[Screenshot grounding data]
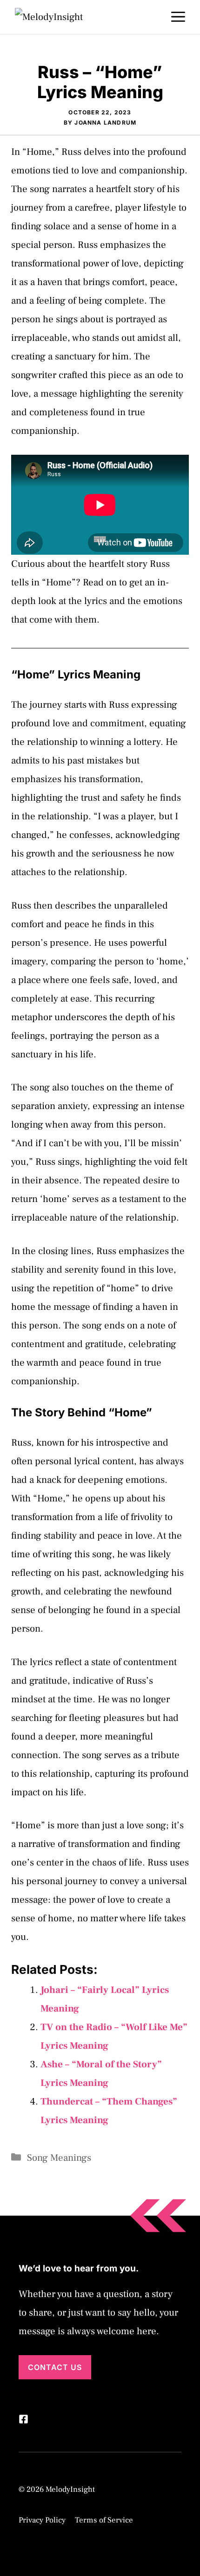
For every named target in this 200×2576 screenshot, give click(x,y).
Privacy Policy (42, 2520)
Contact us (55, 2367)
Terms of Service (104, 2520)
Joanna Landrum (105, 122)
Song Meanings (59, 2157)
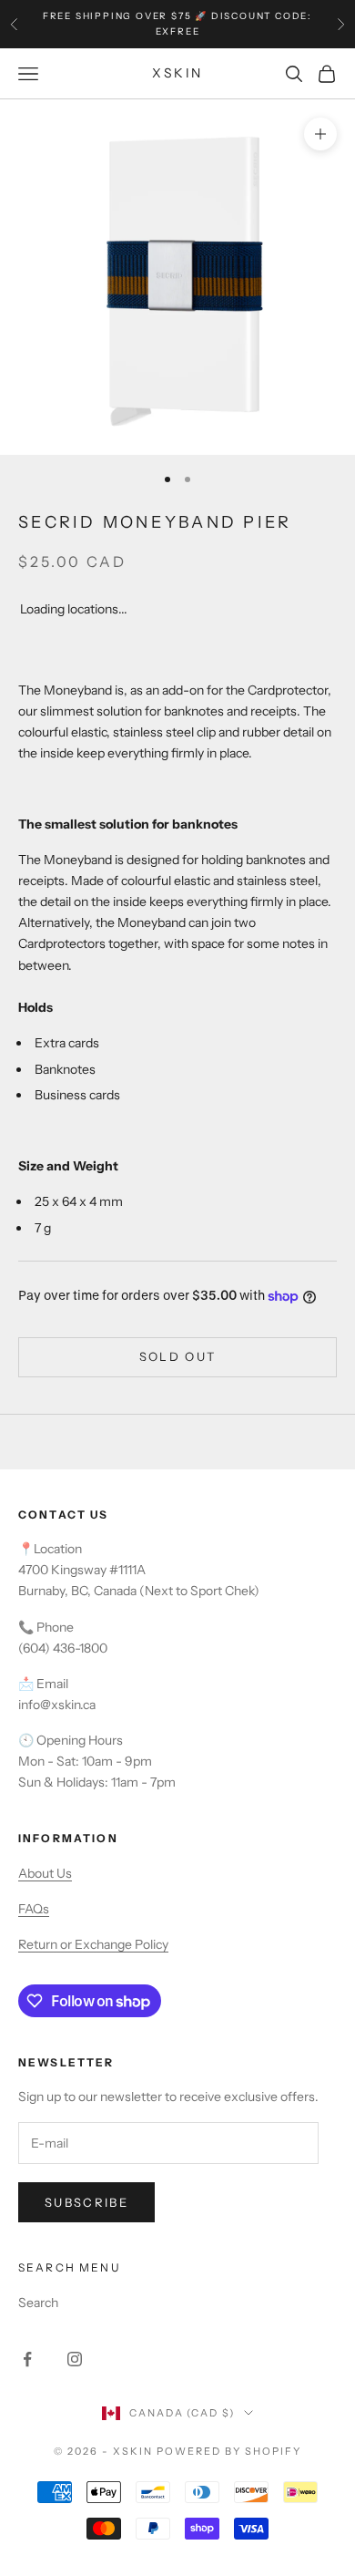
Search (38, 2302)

• [What the task asks]:
Copy out every entry above, character for character, excluding pictures.

• [Output of the task]:
For every named target in this 200×2576 screenshot, give click(x,y).
Privacy Policy (42, 2520)
Contact us (55, 2367)
Terms of Service (104, 2520)
Joanna Landrum (105, 122)
Song Meanings (59, 2157)
Search (38, 2302)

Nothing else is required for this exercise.